Semantic-equivalence-aware evaluation for document parsing

Develop evaluation methodologies for document parsing that are semantic-equivalence-aware, explicitly accounting for both format-level ambiguity—such as HTML versus Markdown representations for tables and alternative LaTeX command choices that encode the same mathematical content—and structural-level ambiguity—such as representing a bilingual aligned word list either as line-by-line paired text blocks or as a two-column table—so that different but semantically equivalent outputs receive fair and consistent scores.

Background

The paper introduces OmniDocBench v1.6 and its Multi-Granularity Adaptive Matching to correct element-matching biases but acknowledges inherent limitations in the element-matching paradigm. These limitations arise because semantically identical content can be represented using different formats (e.g., HTML vs. Markdown tables, different LaTeX commands) and different structural choices (e.g., modeling the same visual layout as text pairs or as a table), leading to disagreements even among human annotators.
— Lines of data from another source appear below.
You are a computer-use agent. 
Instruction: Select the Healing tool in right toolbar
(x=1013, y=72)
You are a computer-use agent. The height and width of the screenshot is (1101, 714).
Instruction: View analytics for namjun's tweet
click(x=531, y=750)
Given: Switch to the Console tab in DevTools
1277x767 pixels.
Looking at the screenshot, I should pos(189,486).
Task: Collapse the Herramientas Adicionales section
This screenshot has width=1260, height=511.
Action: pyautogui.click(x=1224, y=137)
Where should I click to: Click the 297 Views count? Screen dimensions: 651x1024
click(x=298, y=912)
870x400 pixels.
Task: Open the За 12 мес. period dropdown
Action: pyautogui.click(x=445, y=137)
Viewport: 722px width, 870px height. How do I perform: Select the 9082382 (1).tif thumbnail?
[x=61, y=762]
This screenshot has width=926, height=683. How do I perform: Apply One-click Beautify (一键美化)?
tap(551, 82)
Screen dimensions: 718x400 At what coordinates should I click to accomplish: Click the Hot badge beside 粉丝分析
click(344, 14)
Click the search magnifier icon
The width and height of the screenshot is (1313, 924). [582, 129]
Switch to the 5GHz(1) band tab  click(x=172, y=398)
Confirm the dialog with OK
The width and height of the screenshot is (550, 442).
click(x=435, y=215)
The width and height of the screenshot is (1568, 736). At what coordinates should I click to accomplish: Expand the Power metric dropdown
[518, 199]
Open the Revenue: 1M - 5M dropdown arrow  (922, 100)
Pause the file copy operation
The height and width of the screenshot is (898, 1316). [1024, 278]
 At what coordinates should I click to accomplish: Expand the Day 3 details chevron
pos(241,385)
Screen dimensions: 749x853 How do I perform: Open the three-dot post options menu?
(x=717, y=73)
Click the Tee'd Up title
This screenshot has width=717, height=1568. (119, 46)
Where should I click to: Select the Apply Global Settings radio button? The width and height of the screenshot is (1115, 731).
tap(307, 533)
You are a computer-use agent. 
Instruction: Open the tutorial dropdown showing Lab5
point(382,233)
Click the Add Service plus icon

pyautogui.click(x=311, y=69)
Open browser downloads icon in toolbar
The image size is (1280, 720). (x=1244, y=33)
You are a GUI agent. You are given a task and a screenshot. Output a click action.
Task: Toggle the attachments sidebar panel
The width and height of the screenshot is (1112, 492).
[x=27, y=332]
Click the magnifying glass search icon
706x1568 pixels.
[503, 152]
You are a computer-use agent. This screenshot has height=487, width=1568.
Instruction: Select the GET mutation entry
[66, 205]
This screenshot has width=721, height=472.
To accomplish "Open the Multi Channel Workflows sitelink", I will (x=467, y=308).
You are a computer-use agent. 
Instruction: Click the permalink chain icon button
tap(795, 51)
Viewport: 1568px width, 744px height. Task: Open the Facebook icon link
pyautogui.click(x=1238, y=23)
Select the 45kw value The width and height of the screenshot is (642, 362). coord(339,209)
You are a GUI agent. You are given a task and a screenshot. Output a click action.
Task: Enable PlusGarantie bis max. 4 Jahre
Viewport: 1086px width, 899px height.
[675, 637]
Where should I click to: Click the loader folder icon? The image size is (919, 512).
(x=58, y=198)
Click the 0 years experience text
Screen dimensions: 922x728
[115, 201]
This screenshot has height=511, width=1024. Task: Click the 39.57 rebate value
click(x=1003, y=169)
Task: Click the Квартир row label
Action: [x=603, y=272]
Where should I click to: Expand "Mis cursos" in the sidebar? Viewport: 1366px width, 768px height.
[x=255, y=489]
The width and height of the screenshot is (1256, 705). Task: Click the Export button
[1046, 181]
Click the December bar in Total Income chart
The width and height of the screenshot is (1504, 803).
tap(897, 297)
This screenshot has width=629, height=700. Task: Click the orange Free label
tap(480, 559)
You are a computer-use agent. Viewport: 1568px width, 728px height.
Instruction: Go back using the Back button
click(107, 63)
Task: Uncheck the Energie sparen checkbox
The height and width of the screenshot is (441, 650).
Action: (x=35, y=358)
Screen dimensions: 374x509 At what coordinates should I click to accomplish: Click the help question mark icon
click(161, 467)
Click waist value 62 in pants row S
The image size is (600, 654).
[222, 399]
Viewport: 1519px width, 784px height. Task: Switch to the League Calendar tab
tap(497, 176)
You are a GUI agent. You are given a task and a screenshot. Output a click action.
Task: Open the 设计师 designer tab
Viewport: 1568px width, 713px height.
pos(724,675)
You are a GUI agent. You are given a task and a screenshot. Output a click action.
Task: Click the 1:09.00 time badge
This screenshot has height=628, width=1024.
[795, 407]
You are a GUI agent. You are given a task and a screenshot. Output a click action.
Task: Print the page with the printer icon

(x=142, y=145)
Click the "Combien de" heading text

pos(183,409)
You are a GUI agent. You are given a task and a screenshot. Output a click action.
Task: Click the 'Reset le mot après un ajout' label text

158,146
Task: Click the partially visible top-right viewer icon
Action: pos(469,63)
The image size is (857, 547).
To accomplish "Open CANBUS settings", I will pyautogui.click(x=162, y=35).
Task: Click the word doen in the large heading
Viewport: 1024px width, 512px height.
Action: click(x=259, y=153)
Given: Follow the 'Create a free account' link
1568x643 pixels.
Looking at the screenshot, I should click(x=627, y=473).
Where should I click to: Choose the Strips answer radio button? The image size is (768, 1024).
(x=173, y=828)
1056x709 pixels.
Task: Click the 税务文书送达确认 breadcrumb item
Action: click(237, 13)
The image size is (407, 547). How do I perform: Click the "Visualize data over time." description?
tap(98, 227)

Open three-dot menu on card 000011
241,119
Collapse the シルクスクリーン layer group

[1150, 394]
The authors explicitly state that, despite improvements in matching strategies, a broader evaluation approach is needed to recognize semantic equivalence across heterogeneous output formats and structures. This motivates developing evaluation methods that fairly score different yet semantically equivalent outputs, which they identify as an open problem.

References

Developing semantic-equivalence-aware evaluation methods that account for both format and structural ambiguity remains an open problem.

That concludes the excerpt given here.